I can’t believe it’s 2020 already! I feel like 2019 passed by in a blur, and that it’s not only a new year, but a new decade!
2019 has been fun and it felt like so much and yet so little has happened. I’m looking forward to a new year, and I actually have some things I want to focus on for 2020. It’s that time of year where I sometimes decide I’m going to do all of these things, and do them for a while, only to stop doing them. I really want that to be different this year.
One of the biggest things was taking a vacation at the end of the year- I talked about part of it here, and going to three theme parks in three days was fun but exhausting. I spent the rest of my time off doing nothing but sitting in bed, watching t.v. Okay, I did do a few things, like get my hair cut and seeing Star Wars, which I liked. Plus some last minute Christmas shopping, since I was at the mall already. Going back to work was pretty hard, especially because I went back the day after Christmas. I definitely need to take more vacations!
I want to go to more places. I haven’t been to the zoo in ages, so maybe it’s time to start going again. Maybe I’ll even go back to Universal Studios. To, you know, see the rest of it, because I only did the Wizarding World and then left. I’m definitely going back to YALLWEST, and maybe I’ll even make my way to the LA Times Festival Of Books. They are on back to back weekends, so that might be a good time for a vacation! Even if I do absolutely nothing during that time.

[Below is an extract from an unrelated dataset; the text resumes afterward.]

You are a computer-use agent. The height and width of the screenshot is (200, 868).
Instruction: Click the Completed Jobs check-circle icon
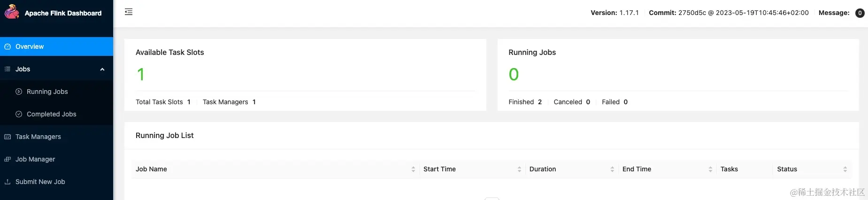(x=19, y=114)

I’ve been to the movies more times in the last couple of months than I have the rest of the year combined! Since late November, I’ve seen Frozen 2, Stars Wars, Little Women and Knives Out. I remember, just a few years ago, going to the movies a lot more than I have been, and it’s fun to watch something new, instead of re-watching the same two or three shows over and over.

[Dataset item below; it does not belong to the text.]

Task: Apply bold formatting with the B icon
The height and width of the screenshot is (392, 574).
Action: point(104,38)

So what do I want to focus on for 2020?
I crochet, but I really love Shutterbean, and her blog is such an inspiration! I want to be more creative and painting and drawing sounds fun but I feel like I have no talent for it. I’ve tried hand-lettering a little, but I’m planning on exploring it more. I also love seeing all of the photos she shares, and at least right now, I’m determined to take more pictures this year. I’ll still crochet, of course, and since it’s taken a backseat over the last few months, I’m going to start crocheting more. It may be time to pick up another big project, like a blanket…or maybe continue the couple of blankets I started and never really went back to or just pick up every once in a while.
And journaling! I used to journal all the time in high school and even college, and then, over time, I just sort of stopped. I have a few sitting on my table, and even though they’re more guided than what I used to do back in high school, I think having something guided will be good. I think it will focus my attention and get me to write about something specific. Maybe, in time, and if I keep up with it, I’ll do more free-form journaling.

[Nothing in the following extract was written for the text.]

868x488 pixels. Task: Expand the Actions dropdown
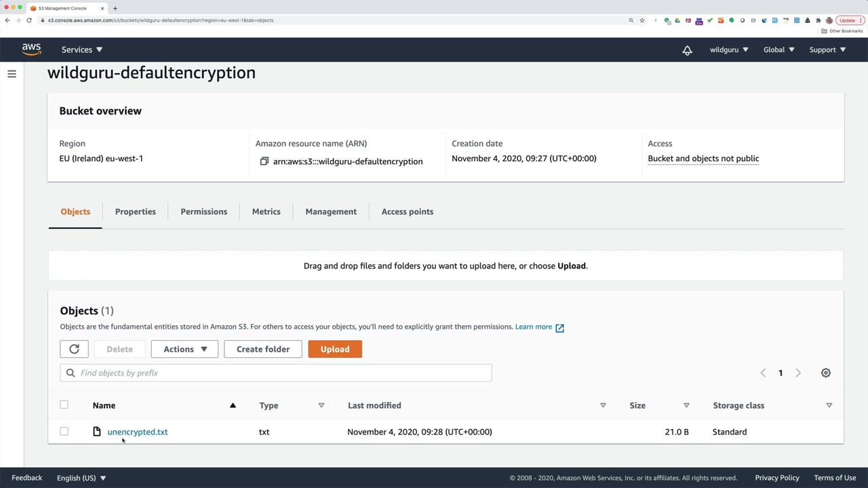tap(184, 349)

I’ve been using the food journal for about 6 months now, and it’s been nice to look back and see what I’m eating. I’ve tried the counting calories food tracking thing, and I always give that up after a week or two. But writing down what I eat allows me to see what I’m eating and what I need to work or what I want to keep doing. Drinking water is something I need to do more of because I don’t drink enough of it! It’s actually more helpful for me than counting calories, but I’m all for whatever is easier for people.
I also want to start cooking and baking again! I love cooking and I love baking even more but I haven’t done a lot of it over the last 6 months or so. I’ve relied a lot on sandwiches and t.v. dinners, mostly because I’ve felt too lazy to cook. But it’s a new year and it’s time to start cooking again. Things got a little weird for a while, and I felt lazy, unmotivated and apathetic. With a new year and a new decade, I’m feeling motivated and determined to make it last.
Back to cooking, though. For a while, I didn’t really feel up to cooking or baking, but having done some of it over the holidays reminded me of how much I like it, and fun it is. I have so many cookbooks, and it’s time to use them every week, instead of every few weeks.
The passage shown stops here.